:: Data supplied ::
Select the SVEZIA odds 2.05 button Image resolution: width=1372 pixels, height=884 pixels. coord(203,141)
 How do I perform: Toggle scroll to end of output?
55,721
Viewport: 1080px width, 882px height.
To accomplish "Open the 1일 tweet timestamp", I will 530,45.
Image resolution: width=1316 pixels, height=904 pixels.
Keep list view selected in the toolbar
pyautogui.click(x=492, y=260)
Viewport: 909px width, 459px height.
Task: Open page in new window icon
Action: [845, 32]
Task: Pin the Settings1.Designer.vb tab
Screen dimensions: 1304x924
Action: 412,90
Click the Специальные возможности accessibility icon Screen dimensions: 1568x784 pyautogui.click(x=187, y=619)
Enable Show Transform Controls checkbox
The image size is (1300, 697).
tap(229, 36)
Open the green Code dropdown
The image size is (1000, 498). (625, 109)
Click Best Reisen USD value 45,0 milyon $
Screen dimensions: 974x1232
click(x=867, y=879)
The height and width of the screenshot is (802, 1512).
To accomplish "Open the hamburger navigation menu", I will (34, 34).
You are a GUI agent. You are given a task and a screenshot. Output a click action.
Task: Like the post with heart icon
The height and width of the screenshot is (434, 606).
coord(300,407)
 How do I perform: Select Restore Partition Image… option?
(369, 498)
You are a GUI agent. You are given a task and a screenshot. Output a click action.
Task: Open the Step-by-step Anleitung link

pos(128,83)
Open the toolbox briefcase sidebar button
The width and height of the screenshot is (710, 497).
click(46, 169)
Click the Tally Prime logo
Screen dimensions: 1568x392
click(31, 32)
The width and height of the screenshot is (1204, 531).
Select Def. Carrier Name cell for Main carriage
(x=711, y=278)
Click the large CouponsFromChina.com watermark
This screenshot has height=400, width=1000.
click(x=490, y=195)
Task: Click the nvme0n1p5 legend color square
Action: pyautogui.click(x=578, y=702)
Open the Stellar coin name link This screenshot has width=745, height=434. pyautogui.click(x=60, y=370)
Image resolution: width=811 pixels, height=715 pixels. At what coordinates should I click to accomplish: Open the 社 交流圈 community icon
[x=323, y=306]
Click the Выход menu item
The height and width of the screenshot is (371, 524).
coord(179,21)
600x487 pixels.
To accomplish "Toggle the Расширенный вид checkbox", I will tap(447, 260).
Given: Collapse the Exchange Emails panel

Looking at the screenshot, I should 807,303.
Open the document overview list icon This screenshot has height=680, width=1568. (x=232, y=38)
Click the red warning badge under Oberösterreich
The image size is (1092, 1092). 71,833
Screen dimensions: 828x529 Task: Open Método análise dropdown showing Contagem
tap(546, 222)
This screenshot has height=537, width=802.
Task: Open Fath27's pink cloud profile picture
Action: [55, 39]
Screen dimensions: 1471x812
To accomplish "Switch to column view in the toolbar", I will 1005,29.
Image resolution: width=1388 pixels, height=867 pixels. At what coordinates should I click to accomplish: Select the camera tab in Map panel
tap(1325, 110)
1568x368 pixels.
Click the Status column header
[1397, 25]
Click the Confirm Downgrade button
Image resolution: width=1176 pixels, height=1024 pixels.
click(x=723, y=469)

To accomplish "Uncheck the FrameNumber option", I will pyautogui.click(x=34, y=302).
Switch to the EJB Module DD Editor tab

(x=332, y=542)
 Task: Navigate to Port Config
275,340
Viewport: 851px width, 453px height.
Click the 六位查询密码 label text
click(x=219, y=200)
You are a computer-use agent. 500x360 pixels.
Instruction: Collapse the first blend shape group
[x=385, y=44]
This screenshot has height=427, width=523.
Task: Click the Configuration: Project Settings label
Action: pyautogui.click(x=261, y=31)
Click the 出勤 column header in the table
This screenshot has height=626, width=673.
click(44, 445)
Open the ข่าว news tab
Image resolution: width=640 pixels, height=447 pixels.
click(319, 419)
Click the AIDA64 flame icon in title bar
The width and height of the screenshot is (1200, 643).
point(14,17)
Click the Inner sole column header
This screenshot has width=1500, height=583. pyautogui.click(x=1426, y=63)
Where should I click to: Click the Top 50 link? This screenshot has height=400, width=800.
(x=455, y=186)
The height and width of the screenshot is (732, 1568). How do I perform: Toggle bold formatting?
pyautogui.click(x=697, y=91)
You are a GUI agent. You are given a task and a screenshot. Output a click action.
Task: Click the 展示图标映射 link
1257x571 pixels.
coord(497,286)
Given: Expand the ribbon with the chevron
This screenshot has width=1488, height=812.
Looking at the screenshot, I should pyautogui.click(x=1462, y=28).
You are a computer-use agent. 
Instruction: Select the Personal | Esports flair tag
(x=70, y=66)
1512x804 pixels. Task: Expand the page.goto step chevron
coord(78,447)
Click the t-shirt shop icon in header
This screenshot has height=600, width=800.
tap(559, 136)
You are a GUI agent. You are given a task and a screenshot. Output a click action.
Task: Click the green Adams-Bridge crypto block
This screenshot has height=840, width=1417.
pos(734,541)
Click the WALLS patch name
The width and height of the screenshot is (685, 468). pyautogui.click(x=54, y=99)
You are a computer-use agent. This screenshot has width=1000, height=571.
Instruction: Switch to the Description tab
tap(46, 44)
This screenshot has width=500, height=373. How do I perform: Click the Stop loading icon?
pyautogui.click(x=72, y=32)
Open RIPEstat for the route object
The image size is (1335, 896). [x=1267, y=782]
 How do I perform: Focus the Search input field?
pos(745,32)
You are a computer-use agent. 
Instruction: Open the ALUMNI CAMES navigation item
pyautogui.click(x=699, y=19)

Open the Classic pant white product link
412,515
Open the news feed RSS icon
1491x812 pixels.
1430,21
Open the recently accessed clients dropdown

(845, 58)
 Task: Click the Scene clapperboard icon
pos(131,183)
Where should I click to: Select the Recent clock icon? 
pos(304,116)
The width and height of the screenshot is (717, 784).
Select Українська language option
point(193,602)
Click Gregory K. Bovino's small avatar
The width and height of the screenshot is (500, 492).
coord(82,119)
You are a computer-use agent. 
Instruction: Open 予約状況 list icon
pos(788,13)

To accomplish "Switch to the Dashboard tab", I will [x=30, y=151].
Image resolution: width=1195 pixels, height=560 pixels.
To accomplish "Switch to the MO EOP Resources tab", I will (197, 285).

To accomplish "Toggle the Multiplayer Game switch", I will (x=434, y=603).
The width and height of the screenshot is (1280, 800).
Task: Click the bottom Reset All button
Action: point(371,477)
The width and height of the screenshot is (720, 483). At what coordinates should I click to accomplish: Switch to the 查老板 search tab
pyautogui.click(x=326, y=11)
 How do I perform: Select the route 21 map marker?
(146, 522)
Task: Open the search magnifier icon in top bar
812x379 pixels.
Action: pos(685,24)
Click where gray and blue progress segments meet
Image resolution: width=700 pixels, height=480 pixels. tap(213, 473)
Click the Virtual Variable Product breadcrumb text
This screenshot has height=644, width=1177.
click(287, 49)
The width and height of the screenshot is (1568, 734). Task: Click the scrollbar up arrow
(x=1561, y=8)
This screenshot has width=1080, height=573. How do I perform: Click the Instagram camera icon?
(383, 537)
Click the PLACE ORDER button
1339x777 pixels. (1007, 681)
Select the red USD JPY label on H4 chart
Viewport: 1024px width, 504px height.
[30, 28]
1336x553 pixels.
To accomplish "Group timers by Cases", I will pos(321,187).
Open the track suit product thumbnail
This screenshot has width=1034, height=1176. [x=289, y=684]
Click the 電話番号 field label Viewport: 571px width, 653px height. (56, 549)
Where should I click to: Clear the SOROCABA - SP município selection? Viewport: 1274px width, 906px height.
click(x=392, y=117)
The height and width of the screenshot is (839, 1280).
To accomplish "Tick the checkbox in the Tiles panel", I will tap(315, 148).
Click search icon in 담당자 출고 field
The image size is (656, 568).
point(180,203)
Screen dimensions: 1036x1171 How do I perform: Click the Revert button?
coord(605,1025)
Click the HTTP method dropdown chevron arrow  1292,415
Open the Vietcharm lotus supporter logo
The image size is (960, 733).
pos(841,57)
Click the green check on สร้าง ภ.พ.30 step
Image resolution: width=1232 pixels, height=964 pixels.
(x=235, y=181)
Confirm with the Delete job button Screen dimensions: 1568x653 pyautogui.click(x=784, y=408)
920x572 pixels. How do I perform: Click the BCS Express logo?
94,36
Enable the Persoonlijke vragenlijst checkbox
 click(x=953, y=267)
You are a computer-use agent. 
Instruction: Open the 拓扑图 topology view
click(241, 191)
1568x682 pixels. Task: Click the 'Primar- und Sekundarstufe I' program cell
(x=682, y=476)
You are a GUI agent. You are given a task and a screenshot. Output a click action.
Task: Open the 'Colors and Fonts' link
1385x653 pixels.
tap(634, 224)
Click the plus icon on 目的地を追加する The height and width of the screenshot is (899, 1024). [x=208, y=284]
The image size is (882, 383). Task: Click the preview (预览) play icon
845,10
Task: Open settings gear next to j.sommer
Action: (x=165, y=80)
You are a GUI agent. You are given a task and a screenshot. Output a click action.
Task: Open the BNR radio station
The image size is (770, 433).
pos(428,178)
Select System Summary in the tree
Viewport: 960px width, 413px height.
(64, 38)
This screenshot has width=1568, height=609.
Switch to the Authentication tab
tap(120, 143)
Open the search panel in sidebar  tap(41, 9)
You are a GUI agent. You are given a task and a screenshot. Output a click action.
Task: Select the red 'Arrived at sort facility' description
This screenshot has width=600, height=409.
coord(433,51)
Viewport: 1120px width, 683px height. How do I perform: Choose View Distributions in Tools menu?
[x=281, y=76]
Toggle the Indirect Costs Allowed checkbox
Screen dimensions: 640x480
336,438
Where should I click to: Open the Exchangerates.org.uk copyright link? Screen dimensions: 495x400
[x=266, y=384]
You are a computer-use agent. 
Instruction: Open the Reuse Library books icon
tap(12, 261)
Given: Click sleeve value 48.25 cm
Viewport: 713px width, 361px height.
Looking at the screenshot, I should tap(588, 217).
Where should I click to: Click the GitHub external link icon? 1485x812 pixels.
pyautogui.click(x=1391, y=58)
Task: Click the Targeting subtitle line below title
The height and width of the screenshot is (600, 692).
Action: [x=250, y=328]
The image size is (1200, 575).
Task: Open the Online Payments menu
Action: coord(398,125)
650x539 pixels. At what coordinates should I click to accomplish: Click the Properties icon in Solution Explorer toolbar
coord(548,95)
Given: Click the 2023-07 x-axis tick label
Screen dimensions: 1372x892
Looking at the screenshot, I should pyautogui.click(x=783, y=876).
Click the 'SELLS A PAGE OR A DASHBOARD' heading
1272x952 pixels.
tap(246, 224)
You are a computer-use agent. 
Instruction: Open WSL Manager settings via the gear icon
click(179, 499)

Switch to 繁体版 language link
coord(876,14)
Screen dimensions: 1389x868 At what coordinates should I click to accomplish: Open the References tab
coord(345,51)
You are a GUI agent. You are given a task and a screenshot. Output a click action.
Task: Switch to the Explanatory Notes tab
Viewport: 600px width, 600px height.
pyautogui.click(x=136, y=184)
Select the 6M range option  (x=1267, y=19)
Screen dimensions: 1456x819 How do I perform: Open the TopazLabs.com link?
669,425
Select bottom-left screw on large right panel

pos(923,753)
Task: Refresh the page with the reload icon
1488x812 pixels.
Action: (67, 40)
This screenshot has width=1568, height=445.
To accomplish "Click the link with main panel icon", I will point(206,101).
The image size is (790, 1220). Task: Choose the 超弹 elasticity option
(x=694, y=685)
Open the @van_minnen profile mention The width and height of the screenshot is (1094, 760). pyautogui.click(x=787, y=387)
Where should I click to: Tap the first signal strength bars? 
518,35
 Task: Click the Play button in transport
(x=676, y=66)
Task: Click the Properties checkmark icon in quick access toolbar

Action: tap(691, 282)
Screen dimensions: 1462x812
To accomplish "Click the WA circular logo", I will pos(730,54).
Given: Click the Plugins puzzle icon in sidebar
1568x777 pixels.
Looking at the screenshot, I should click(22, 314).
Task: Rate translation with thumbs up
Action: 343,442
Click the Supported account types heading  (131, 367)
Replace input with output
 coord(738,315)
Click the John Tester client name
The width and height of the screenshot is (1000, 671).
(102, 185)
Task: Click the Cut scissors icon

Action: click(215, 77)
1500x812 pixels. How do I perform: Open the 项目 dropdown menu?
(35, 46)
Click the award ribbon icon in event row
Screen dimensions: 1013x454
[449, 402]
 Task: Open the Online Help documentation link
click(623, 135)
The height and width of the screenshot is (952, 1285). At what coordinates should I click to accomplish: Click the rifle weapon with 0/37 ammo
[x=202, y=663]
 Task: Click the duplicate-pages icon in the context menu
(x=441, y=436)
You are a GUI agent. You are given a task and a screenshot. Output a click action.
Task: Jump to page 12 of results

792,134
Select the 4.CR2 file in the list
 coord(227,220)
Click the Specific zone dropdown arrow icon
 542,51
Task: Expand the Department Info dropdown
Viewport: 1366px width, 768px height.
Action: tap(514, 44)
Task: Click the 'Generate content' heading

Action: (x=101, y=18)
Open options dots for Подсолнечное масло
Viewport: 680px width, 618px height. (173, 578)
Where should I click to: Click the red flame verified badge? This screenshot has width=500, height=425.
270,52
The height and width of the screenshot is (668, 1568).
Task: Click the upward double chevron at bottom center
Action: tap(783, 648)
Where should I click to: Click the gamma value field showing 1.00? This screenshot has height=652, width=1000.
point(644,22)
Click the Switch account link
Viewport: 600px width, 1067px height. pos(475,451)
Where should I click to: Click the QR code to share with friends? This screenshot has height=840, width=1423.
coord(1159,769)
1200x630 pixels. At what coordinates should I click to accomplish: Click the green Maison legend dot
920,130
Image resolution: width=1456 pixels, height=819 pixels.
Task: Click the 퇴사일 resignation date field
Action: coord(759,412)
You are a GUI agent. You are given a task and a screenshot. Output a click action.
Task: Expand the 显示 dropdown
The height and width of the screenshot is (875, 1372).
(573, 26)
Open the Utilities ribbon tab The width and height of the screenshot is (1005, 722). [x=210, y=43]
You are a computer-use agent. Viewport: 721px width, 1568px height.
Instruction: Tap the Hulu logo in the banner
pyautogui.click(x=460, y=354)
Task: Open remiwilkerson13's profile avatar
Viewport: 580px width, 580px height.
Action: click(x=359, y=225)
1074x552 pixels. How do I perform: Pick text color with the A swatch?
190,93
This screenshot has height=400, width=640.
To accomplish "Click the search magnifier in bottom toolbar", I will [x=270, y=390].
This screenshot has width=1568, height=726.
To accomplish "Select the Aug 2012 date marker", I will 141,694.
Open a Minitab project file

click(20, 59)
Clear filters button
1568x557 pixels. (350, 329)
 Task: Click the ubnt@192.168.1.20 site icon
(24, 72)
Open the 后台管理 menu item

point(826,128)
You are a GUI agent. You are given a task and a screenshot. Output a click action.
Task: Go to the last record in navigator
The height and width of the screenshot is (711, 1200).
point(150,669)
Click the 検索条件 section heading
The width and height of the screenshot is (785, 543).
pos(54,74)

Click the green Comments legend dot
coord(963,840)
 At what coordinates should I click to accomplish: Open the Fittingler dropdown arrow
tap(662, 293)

:: Exercise prompt ::
Collect every line of the data above that contains the string "checkbox", and reproduce each such line in full.

:: Solution below ::
Enable Show Transform Controls checkbox
To accomplish "Toggle the Расширенный вид checkbox", I will tap(447, 260).
To accomplish "Tick the checkbox in the Tiles panel", I will tap(315, 148).
Enable the Persoonlijke vragenlijst checkbox
Toggle the Indirect Costs Allowed checkbox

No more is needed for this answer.